▼▼▼
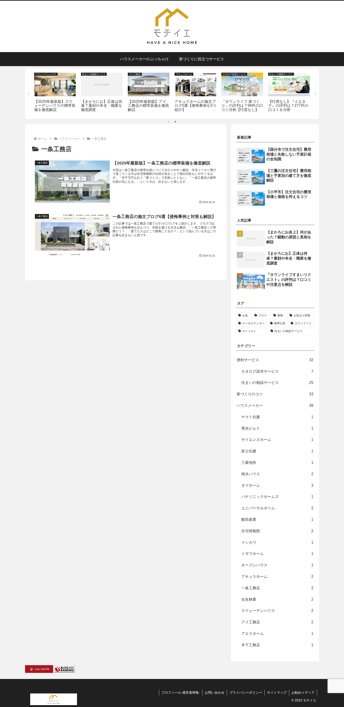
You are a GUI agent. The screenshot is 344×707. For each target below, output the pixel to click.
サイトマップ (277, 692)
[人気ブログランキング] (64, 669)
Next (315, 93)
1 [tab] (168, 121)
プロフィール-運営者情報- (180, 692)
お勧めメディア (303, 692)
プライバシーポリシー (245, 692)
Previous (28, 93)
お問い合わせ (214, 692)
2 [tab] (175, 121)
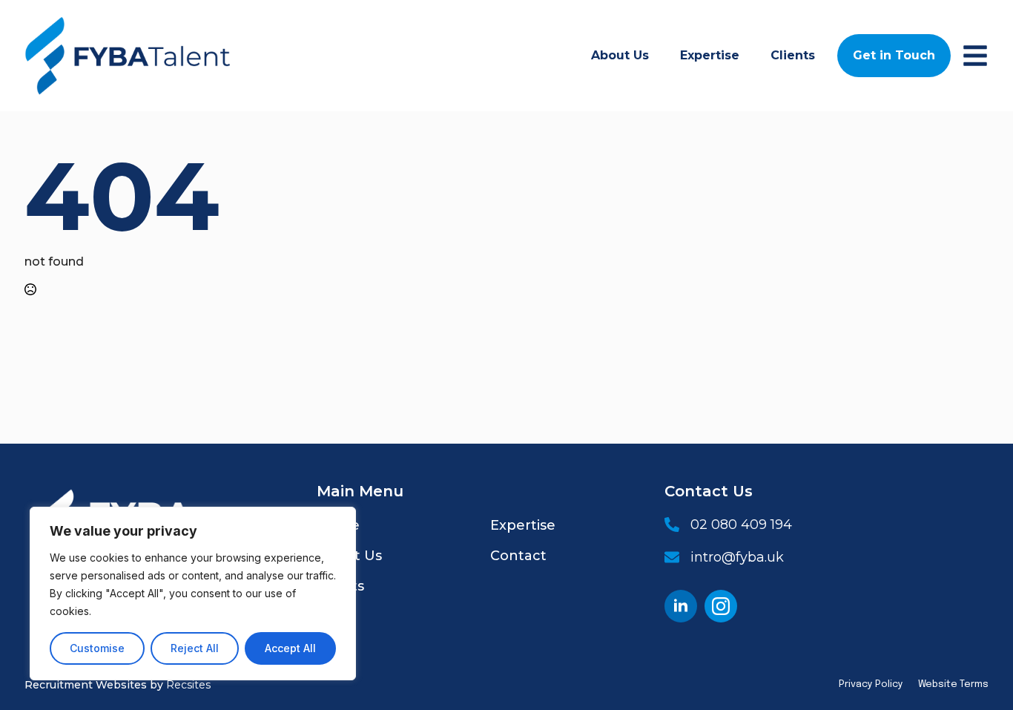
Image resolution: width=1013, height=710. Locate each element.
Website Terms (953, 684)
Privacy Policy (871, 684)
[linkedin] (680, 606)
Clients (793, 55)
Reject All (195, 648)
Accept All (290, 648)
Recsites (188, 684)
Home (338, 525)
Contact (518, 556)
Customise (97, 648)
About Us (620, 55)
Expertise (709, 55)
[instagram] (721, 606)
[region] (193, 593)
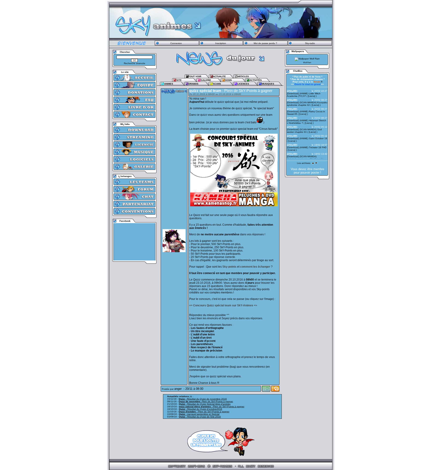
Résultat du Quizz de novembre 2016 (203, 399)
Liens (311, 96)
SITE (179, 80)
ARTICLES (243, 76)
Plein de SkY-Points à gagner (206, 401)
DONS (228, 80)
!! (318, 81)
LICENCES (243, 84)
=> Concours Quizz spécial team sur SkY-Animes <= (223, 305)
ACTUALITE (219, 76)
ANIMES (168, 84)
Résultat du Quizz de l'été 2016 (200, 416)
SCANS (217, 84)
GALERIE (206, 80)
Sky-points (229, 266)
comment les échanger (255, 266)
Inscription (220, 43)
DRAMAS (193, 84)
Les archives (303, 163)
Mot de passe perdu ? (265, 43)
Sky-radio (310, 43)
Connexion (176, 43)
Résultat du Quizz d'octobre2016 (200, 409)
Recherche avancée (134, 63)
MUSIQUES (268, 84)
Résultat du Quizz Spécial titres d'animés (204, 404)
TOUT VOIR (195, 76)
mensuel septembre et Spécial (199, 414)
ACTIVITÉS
▲▲▲
→ Objective
Convert the listing above into a JSON list of strings, one string per line, with blank lines skipped and the picture lines left out.

→ Solution to the problem
[
  "You are a GUI agent. The screenshot is 344×707. For each target below, output the pixel to click.",
  "サイトマップ (277, 692)",
  "[人気ブログランキング] (64, 669)",
  "Next (315, 93)",
  "1 [tab] (168, 121)",
  "プロフィール-運営者情報- (180, 692)",
  "お勧めメディア (303, 692)",
  "プライバシーポリシー (245, 692)",
  "Previous (28, 93)",
  "お問い合わせ (214, 692)",
  "2 [tab] (175, 121)",
  "Image resolution: width=1013, height=710. Locate each element.",
  "Website Terms (953, 684)",
  "Privacy Policy (871, 684)",
  "[linkedin] (680, 606)",
  "Clients (793, 55)",
  "Reject All (195, 648)",
  "Accept All (290, 648)",
  "Recsites (188, 684)",
  "Home (338, 525)",
  "Contact (518, 556)",
  "Customise (97, 648)",
  "About Us (620, 55)",
  "Expertise (709, 55)",
  "[instagram] (721, 606)",
  "[region] (193, 593)",
  "Résultat du Quizz de novembre 2016 (203, 399)",
  "Liens (311, 96)",
  "SITE (179, 80)",
  "ARTICLES (243, 76)",
  "Plein de SkY-Points à gagner (206, 401)",
  "DONS (228, 80)",
  "!! (318, 81)",
  "LICENCES (243, 84)",
  "=> Concours Quizz spécial team sur SkY-Animes <= (223, 305)",
  "ACTUALITE (219, 76)",
  "ANIMES (168, 84)",
  "Résultat du Quizz de l'été 2016 (200, 416)",
  "SCANS (217, 84)",
  "GALERIE (206, 80)",
  "Sky-points (229, 266)",
  "comment les échanger (255, 266)",
  "Inscription (220, 43)",
  "DRAMAS (193, 84)",
  "Les archives (303, 163)",
  "Mot de passe perdu ? (265, 43)",
  "Sky-radio (310, 43)",
  "Connexion (176, 43)",
  "Résultat du Quizz d'octobre2016 (200, 409)",
  "Recherche avancée (134, 63)",
  "MUSIQUES (268, 84)",
  "Résultat du Quizz Spécial titres d'animés (204, 404)",
  "TOUT VOIR (195, 76)",
  "mensuel septembre et Spécial (199, 414)",
  "ACTIVITÉS"
]